On the sixth year since Turkey’s capture of the Kurdish-populated town of Afrin (Efrîn) in northern Syria, the European Centre for Constitutional and Human Rights (ECCHR) and Syrians for Truth and Justice (STJ) have jointly filed a criminal complaint with the German Federal Prosecutor’s Office accusing Turkish-backed armed militias of committing crimes under international law in Afrin.
Turkey, along with allied Syrian National Army (SNA) militias, has faced allegations of human rights violations in the region since the country launched a ground incursion into northern Syria and took control of Kurdish-populated Afrin in January 2018. These reported violations include enforced disappearances, arbitrary arrests, torture, sexual violence and looting.
“Afrin’s population, and especially its Kurdish citizens, have faced widespread and systematic violations since 2018,” said Bassam Alahmad, executive director of STJ.
Criminal charges filed on Thursday demand a full investigation into crimes committed by Turkish-backed Islamic militias in Afrin. STJ and ECCHR were joined in their quest for justice by six survivors of the alleged crimes.
German prosecutors have focused primarily on crimes committed by the Assad regime and groups such as Jabhat al-Nusra and Islamic State (ISIS). Patrick Kroker, a lawyer with ECCHR, stressed the need to address atrocities against the Kurdish population in northwestern Syria: “The militias ruling in Afrin, with Turkish support, have established a reign of violence and arbitrariness.”
Turkey’s Afrin offensive displaced nearly 300,000 Kurdish residents, who have since sought refuge in the countryside north of Aleppo, known locally as the Shahba region.
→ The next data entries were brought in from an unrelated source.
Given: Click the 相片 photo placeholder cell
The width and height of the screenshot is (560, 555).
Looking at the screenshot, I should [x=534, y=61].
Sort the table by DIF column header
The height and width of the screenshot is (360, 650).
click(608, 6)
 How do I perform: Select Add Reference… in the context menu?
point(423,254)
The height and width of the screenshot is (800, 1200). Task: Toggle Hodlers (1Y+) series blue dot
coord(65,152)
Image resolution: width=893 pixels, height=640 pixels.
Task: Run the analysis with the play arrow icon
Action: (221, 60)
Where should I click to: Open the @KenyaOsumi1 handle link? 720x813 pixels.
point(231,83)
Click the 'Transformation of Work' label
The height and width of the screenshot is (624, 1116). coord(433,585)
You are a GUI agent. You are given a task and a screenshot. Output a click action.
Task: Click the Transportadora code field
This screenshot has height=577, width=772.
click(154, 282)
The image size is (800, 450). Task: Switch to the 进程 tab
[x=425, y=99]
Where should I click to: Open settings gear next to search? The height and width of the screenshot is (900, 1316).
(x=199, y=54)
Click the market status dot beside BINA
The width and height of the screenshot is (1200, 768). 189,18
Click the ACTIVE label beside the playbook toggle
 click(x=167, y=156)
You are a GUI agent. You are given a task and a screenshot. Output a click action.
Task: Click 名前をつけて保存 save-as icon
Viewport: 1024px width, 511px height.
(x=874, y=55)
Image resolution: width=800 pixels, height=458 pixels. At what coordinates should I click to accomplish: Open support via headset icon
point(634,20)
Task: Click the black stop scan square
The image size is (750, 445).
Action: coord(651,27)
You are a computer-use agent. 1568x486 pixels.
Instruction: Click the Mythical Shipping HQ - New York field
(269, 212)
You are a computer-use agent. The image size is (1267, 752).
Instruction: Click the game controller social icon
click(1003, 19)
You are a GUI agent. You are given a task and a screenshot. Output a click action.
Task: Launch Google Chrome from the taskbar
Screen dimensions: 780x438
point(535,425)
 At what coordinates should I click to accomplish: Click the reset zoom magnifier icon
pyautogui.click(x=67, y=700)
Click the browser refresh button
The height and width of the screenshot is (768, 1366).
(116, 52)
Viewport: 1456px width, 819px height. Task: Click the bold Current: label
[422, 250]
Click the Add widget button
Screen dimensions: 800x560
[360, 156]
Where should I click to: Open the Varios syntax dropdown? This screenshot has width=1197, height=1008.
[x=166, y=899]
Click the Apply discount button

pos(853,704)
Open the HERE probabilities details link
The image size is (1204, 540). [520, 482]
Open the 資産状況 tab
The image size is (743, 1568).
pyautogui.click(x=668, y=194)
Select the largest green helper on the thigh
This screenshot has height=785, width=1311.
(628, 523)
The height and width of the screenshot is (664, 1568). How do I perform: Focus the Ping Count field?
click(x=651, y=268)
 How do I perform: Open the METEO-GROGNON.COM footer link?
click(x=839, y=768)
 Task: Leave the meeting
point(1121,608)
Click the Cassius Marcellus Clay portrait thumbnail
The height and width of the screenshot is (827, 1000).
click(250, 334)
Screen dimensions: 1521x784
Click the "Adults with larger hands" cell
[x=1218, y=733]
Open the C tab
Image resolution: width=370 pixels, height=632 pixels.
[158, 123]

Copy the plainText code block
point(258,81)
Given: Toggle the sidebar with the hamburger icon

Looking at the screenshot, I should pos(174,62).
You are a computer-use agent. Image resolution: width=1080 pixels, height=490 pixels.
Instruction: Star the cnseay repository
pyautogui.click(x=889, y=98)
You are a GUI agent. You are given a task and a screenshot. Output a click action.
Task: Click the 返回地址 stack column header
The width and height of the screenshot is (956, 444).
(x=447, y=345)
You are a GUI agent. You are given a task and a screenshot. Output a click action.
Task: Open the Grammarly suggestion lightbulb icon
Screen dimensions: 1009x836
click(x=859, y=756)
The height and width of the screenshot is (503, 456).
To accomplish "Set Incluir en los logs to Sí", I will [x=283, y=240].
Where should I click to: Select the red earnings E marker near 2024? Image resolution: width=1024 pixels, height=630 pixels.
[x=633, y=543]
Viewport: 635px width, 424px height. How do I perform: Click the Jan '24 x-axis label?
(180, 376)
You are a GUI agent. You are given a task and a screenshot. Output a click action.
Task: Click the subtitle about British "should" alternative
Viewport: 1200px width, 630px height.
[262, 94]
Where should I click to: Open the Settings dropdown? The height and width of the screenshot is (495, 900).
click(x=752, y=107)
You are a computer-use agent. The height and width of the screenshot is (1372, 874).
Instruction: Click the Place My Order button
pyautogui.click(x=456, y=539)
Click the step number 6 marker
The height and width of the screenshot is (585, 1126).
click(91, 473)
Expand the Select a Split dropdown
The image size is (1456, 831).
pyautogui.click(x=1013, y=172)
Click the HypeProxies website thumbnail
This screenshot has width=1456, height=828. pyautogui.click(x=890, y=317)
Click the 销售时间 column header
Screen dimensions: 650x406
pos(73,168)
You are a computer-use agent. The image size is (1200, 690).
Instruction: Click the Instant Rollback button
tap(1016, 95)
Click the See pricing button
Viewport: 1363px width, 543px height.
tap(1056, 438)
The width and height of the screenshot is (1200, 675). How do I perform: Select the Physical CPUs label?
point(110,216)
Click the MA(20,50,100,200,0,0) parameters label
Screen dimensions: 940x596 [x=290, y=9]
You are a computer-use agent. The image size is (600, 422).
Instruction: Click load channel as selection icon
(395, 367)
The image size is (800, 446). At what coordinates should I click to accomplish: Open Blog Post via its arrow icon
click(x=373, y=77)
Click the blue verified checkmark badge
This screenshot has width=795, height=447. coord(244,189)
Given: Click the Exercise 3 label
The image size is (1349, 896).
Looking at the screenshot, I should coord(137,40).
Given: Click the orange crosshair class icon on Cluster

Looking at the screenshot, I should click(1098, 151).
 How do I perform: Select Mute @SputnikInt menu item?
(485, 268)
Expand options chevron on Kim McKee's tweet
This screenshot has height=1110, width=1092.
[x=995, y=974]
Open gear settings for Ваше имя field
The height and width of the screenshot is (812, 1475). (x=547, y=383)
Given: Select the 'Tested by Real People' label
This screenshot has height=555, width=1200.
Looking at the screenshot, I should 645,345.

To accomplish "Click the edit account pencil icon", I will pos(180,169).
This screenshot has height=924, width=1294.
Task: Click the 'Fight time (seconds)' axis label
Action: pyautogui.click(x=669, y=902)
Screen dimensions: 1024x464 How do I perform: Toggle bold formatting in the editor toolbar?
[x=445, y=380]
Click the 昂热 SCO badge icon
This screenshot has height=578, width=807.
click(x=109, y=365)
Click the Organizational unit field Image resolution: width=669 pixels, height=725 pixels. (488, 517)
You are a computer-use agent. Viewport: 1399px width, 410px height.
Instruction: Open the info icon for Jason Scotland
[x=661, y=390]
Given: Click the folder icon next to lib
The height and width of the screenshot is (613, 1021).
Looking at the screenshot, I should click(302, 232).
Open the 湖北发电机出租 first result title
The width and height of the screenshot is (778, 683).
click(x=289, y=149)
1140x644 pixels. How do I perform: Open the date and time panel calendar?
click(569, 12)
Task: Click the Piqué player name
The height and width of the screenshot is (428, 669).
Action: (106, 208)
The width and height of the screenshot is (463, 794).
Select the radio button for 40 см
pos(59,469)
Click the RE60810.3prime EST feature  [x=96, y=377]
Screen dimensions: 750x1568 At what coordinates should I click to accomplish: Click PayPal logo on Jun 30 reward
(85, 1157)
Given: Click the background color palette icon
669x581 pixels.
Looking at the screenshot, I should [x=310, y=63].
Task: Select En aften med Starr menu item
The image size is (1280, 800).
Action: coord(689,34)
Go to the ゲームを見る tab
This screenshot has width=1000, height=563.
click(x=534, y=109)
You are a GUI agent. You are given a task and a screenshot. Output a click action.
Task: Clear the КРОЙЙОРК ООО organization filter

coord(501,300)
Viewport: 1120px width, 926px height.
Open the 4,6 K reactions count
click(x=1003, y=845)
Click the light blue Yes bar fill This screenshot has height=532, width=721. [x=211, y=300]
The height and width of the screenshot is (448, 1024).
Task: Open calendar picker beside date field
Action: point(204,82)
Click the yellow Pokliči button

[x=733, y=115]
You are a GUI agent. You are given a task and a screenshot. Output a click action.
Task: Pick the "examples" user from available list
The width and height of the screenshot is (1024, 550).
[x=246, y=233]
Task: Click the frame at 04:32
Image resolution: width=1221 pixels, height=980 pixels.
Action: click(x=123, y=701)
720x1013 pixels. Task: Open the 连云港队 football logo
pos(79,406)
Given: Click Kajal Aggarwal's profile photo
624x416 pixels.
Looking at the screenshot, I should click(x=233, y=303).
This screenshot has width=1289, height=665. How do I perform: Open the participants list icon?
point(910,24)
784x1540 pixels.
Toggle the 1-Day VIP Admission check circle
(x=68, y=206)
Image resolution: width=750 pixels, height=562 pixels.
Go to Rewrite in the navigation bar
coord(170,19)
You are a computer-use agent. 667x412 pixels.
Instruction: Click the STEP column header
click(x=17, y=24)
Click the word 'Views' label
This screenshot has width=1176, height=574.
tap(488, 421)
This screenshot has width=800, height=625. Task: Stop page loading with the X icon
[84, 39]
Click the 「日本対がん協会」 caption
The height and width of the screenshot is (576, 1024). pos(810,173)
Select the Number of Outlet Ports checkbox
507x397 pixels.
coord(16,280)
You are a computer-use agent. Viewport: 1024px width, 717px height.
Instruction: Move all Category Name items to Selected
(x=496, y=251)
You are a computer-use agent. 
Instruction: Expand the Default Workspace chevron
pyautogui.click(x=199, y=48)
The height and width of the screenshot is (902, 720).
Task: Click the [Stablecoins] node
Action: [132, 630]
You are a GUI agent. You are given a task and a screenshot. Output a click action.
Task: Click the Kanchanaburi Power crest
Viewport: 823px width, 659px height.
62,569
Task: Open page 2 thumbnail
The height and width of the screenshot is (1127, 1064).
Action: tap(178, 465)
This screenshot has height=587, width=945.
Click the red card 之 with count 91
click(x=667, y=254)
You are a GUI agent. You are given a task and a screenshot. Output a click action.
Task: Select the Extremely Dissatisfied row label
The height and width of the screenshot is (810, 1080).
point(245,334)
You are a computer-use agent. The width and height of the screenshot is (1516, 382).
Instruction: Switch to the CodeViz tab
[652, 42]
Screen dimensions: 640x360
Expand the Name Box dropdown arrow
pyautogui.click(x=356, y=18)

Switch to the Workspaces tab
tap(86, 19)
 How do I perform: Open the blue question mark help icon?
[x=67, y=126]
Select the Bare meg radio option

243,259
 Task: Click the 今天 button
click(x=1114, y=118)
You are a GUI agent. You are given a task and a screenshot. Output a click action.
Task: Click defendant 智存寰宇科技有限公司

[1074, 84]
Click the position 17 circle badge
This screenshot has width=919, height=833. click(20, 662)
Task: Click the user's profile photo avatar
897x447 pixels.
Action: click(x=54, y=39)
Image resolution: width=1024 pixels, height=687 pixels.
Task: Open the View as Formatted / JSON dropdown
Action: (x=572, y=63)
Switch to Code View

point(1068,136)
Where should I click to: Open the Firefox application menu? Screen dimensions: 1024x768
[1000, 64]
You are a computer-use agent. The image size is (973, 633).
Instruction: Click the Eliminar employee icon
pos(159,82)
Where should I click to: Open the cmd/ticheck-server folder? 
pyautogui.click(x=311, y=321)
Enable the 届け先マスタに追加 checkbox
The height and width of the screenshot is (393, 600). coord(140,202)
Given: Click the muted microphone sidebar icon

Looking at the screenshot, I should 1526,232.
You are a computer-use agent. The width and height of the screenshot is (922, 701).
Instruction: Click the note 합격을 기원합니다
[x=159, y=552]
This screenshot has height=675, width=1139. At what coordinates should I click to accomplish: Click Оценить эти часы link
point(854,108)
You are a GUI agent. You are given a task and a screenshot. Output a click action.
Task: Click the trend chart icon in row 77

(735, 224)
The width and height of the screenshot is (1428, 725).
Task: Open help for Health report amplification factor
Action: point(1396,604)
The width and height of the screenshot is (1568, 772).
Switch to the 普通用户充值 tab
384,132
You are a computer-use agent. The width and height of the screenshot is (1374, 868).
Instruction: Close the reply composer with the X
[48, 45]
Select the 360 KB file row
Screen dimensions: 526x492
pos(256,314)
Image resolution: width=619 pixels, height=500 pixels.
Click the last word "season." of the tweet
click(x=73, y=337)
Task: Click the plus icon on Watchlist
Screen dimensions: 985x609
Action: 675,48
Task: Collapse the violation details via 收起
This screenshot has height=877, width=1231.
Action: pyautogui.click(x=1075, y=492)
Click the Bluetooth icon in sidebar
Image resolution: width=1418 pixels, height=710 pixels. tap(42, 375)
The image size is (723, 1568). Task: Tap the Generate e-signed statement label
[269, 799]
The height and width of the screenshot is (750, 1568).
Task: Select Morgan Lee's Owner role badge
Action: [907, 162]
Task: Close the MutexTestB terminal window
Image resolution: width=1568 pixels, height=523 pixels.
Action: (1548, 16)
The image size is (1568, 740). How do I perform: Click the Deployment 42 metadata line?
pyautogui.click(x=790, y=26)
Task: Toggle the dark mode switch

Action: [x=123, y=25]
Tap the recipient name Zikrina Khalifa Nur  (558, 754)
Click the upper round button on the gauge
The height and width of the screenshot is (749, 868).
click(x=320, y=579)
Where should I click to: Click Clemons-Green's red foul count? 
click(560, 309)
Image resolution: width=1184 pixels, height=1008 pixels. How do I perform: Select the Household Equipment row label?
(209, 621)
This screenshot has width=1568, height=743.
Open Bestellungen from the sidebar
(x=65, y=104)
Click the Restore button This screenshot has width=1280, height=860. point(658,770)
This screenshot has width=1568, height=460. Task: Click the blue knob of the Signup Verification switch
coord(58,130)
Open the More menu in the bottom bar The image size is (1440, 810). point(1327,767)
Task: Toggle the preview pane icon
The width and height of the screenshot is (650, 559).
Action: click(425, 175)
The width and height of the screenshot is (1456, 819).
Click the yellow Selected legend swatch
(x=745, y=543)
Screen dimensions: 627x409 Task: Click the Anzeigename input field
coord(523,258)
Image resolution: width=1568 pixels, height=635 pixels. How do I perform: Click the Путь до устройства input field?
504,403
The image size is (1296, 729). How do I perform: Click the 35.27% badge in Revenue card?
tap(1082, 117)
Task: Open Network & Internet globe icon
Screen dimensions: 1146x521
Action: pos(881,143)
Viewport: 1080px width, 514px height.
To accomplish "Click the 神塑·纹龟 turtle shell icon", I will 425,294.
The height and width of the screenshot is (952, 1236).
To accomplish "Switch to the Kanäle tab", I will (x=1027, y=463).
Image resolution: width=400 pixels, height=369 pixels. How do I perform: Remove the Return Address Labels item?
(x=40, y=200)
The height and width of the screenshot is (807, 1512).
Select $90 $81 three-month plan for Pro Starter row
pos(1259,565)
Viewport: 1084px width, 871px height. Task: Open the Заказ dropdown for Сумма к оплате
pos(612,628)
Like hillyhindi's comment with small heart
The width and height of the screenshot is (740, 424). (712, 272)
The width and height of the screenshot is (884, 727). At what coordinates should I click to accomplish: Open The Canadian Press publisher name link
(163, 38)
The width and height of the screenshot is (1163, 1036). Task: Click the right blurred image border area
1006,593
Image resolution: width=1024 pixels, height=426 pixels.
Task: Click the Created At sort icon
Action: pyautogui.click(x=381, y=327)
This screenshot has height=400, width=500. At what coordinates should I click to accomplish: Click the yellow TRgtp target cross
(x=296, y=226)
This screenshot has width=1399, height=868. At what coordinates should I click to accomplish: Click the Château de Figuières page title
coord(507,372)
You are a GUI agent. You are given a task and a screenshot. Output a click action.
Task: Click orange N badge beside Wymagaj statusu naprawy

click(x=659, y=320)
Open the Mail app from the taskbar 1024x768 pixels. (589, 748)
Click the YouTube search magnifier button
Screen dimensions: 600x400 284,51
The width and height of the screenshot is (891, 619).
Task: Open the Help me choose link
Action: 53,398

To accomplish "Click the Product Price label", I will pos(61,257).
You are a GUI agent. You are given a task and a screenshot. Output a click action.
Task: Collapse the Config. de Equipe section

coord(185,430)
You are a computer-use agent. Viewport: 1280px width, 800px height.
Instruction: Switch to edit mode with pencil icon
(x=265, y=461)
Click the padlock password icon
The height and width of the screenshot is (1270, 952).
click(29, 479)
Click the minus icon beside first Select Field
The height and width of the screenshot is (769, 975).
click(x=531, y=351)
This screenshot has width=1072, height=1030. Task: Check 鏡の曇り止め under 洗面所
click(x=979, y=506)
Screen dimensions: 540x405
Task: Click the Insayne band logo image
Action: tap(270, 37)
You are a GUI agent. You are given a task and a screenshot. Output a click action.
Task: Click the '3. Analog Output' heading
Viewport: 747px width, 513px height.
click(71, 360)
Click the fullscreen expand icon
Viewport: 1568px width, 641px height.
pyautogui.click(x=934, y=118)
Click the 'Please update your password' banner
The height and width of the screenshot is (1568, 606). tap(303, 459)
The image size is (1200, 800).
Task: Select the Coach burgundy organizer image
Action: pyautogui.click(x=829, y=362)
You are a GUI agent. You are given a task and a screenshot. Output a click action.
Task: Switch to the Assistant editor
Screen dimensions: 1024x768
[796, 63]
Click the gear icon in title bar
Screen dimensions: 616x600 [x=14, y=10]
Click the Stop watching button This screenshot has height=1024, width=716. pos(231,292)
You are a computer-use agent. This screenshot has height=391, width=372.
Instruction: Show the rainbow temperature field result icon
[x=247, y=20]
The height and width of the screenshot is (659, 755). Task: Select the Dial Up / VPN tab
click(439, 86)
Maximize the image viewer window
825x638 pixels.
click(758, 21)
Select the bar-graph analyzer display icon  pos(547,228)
Since then, Turkey has been accused of systematically changing the region’s demographics, replacing the local Kurdish population with Arabs and Turkmen.
The atrocities committed against Kurdish and Yazidi women in Afrin, which have been documented in a number of reports by a variety of organisations, including the US State Department and the UN, have been identified by experts as a major cause of the displacement.